I received a mailing offering me 3,000 Amtrak Guest Rewards points of I change from Con Edison to Energy Plus for my electric service. Con Edison would still deliver my electricity, but Energy Plus would be my supplier. They claim a sales tax savings on the delivery portion of the bill. Has anyone changed, and are you satisfied with this change?

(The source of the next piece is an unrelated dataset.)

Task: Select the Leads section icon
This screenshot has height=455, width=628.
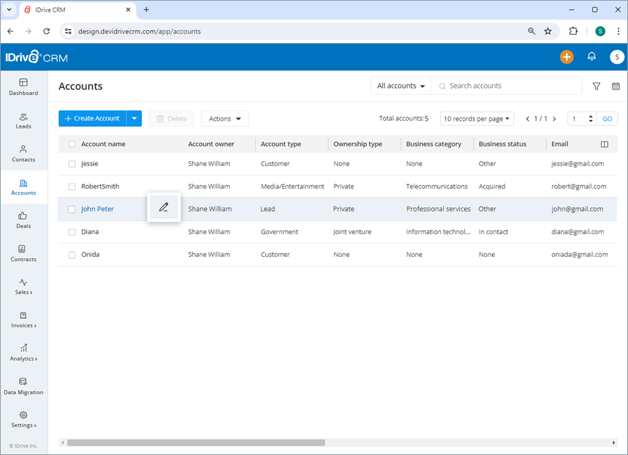Action: (x=23, y=120)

Thanks in advance for any responses.


----------



## PRR 60 (Apr 1, 2009)

Energy Plus is an independent power marketer. They buy power from generating companies and sell it to customers. In most cases large commercial and industrial customers are targeted, but in New York there are incentives like tax reductions to get residential customers to sign-up with the marketers. It is all perfectly legit, and both the state and ConEd encourage it. ConEd would prefer to be just a distribution company. But until customers have an alternative for the power purchase, they have to remain what is called the "supplier of last resort". That is a chore they would really like to not have.

If you sign-up with Energy Plus, you will not see any difference in your service. ConEd will still be your electric utility. You will still pay your ConEd bill. But the portion of your bill that represents the purchase of power will be paid to Energy Plus at the rates set by Energy Plus.

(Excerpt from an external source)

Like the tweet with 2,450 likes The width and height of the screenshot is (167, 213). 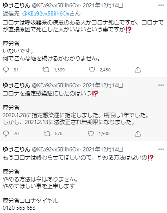92,70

As an marketing incentive, Energy Plus has partnered with several frequent traveller programs, including Amtrak Guest Rewards. You will get a 3000 point bonus after your second month with Energy Plus and will get on-going usage points. As long as Energy Plus is cheaper than ConEd's "supplier of last resort" power rates, it's a good deal.


----------



## sechs (Apr 2, 2009)

If you have a choice, it may be more satisfactory to choose a provider which procures power from more environmentally sensitive methods.


----------